>> start AVAILABLE DATA

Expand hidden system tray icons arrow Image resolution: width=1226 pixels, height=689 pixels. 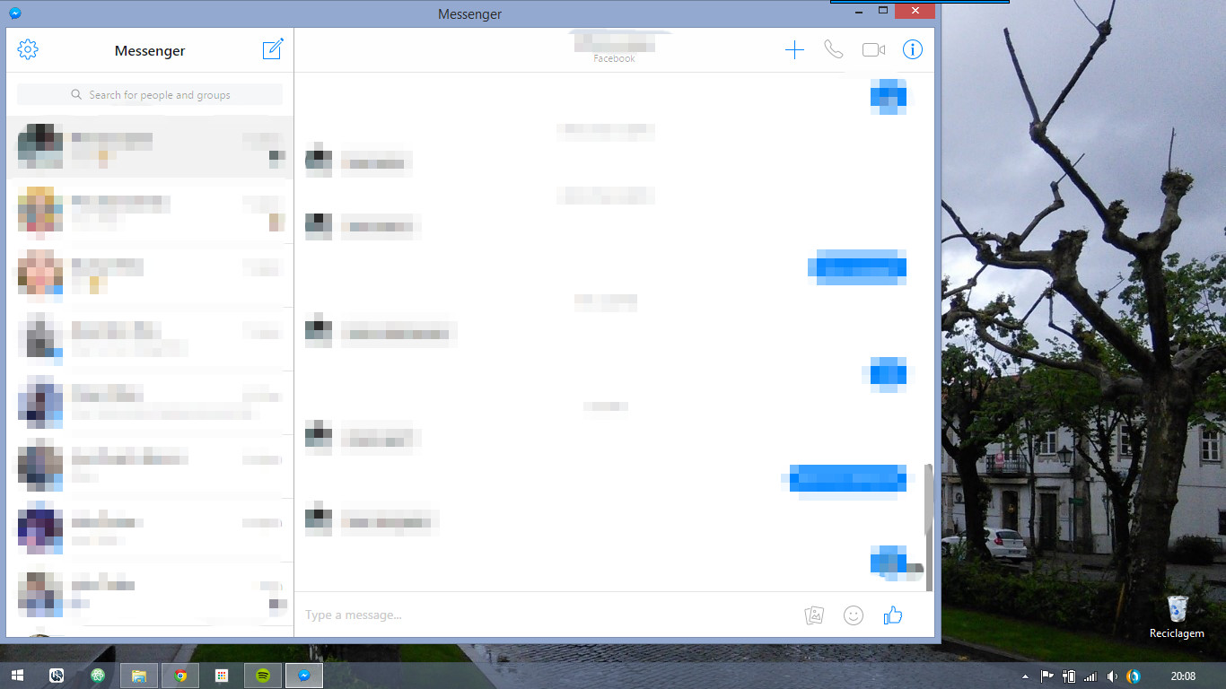pos(1026,676)
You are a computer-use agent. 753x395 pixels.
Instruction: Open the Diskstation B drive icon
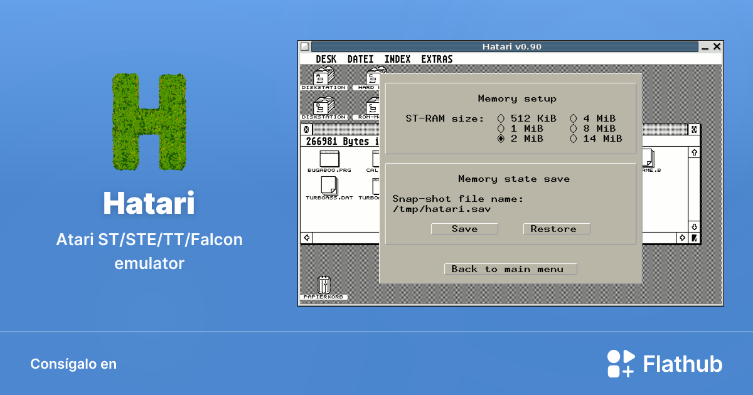(323, 107)
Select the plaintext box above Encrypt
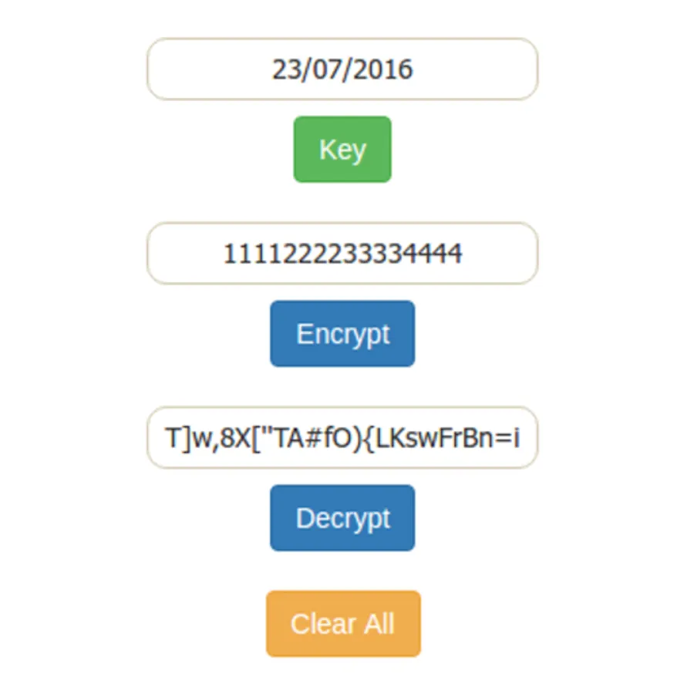 (x=342, y=253)
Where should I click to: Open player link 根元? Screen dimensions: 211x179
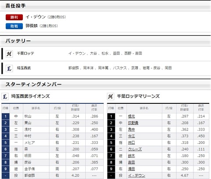click(131, 117)
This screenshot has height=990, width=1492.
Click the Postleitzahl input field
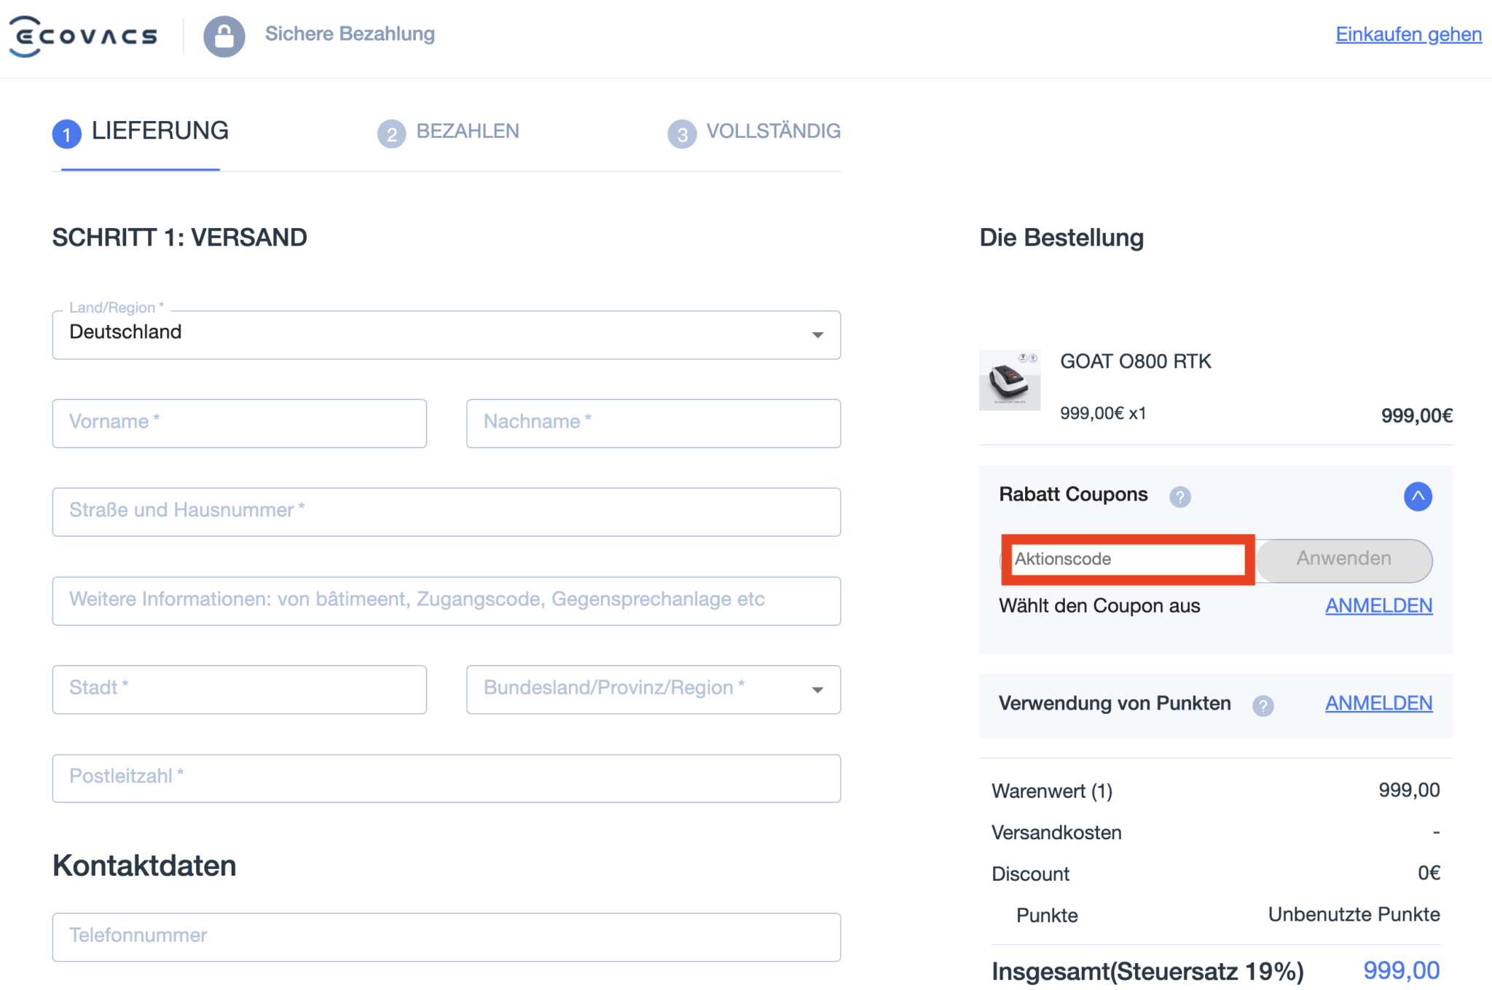click(x=446, y=777)
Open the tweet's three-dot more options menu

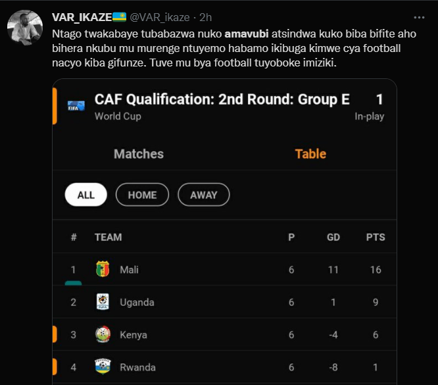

>> end AVAILABLE DATA

PROMPT
Count the lines of the records that contain the string "Open", matching case exactly, and reply with the number alone.

ANSWER
3